Besides: consumers are used to seeing a 3rd party payment provider, so for
them this feels not amateuristic at all. iDeal, which is the most used payment
gateway on B2C sites, is also such an example (created by big banks, paying is
like logging into your ebanking account to transfer money).

But if you feel this is amateurish, try your best that it does not look that
way. Integrate as much as possible or do an iframe or whatever (I don't know
if this is possible security wise). But like I said, people in the Netherlands
(and by the way this also counts for the Belgiums who live in the Dutch
speaking part of Belgium called Vlaanderen) are used to redirects to 3rd party
site. I do not know how the other European countries do this.

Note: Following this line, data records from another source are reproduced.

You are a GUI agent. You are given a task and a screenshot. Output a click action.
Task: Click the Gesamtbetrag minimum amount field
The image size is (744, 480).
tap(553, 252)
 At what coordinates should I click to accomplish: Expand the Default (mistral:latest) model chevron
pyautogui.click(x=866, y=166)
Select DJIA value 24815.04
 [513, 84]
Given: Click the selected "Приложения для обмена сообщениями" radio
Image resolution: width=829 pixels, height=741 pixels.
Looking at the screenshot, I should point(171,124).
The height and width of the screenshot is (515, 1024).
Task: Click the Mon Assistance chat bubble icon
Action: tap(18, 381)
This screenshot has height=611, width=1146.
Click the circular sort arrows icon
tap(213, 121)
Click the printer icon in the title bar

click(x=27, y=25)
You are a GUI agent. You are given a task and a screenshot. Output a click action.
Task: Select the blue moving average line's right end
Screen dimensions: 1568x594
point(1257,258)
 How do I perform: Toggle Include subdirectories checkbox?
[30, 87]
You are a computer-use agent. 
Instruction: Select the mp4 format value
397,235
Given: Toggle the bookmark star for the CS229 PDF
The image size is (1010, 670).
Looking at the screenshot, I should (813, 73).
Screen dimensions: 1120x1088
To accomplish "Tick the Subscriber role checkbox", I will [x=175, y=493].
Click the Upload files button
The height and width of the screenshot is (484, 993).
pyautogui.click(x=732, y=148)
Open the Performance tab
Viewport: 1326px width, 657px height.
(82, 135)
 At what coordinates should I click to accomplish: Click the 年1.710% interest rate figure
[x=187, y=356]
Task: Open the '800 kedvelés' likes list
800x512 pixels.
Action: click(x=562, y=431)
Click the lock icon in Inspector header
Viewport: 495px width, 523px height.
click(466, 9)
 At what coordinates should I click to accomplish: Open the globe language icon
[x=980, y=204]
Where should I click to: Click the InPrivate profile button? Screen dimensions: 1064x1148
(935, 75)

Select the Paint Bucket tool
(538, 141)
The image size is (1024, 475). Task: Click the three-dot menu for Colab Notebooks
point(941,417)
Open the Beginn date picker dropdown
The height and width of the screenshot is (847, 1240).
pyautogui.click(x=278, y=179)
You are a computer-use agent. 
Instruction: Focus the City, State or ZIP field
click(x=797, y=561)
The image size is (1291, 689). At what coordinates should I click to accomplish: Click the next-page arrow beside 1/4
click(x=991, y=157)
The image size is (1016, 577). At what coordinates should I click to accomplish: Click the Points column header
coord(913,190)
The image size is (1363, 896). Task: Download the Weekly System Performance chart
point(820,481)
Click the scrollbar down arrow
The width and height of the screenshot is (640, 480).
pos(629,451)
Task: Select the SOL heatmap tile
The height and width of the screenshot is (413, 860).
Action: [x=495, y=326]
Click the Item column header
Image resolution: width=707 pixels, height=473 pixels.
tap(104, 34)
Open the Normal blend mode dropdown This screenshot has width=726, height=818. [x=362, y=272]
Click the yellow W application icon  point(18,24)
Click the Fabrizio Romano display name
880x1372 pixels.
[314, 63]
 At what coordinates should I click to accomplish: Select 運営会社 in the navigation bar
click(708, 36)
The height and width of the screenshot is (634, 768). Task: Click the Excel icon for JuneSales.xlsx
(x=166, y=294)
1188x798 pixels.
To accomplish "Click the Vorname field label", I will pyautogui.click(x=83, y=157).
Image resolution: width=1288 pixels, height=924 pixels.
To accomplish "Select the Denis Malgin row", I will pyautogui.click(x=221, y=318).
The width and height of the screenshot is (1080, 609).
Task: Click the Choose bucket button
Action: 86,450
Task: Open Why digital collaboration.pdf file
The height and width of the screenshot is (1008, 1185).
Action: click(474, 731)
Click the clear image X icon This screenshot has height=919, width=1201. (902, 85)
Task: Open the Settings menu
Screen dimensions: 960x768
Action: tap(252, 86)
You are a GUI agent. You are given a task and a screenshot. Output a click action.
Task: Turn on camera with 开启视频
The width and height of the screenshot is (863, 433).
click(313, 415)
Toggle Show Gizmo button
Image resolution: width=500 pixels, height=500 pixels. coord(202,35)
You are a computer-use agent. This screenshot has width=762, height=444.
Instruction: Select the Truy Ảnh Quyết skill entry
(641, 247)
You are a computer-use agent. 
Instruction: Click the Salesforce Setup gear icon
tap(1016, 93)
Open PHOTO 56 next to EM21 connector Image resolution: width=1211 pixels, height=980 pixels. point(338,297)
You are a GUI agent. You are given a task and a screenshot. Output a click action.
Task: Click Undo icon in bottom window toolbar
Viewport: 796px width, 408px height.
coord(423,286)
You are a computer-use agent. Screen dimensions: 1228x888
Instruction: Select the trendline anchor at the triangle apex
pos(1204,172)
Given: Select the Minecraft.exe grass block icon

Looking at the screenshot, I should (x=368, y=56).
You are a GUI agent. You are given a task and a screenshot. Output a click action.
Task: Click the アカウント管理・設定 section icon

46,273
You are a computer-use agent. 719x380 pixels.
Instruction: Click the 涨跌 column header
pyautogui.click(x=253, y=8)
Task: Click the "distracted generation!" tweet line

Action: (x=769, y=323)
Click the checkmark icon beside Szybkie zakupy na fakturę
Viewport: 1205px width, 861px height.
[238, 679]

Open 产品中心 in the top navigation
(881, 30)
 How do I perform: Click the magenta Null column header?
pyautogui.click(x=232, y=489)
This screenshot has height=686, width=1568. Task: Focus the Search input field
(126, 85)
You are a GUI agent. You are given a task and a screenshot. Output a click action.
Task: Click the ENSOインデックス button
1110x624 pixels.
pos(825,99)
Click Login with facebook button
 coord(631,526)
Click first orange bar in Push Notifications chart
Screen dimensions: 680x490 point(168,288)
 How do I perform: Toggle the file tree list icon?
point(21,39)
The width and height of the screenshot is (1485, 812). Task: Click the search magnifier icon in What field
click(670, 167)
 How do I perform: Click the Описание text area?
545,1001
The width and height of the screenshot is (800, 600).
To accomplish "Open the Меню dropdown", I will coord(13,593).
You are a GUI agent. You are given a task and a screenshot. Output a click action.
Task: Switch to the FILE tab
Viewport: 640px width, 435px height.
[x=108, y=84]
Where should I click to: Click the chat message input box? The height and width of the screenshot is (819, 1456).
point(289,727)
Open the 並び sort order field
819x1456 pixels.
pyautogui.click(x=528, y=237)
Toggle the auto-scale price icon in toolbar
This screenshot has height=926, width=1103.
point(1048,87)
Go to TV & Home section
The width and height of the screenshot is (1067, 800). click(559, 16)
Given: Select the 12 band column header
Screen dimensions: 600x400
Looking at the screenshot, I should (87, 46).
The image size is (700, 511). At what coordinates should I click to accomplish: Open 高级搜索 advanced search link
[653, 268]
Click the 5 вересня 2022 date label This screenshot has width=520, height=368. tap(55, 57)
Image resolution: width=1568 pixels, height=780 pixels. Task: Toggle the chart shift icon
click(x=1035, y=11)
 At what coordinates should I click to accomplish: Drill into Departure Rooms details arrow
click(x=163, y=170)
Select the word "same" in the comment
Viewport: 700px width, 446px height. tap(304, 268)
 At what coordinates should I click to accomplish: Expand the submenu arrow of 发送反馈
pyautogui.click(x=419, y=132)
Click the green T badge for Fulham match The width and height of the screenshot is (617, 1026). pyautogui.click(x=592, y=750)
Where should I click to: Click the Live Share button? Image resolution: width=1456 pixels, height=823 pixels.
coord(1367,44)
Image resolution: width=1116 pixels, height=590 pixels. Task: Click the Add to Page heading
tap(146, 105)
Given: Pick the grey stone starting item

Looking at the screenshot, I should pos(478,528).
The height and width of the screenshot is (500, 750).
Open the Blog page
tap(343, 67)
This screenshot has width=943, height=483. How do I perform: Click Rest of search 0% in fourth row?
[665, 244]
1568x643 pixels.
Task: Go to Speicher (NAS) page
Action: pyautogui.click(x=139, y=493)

Also don't forget to offer pages in all different European languages, because
not everyone speaks business English that well.

------
dirkdeman
I don't think it's a matter of aesthetics vs safety, or onsite vs third party
(I'm Dutch). Yes, I agree that third-party redirects don't appeal to many
users, but the same goes for a payment form hosted on your site. You have to
understand that the credit card is a relatively new form of payment, where in
the US almost everybody has one. If we order something online, we usually pay
afterr we've received the shipment, or through a system called Ideal (in The
Netherlands, that is. Can't vouch for other countries), which is basically
some sort of API between the website and your own bank. Paypal isn't used much
by European websites, other than the ones targetting the whole world and some
shifty websites. fYI: most webshop CMS like Magento come with a built in Ideal
shopping cart.

The problem is that, while one economic region, Europe is still a collection
of separate countries. We all have our own banks, so the chances of one
European payment provider coming are slim to say the least. What I would like
to see is a universal payment provider with the same reputation as a regular,
trustworthy bank.

So to answer your question: it doesn't really matter if the solution is onsite
or third party, as long as it's trustworthy.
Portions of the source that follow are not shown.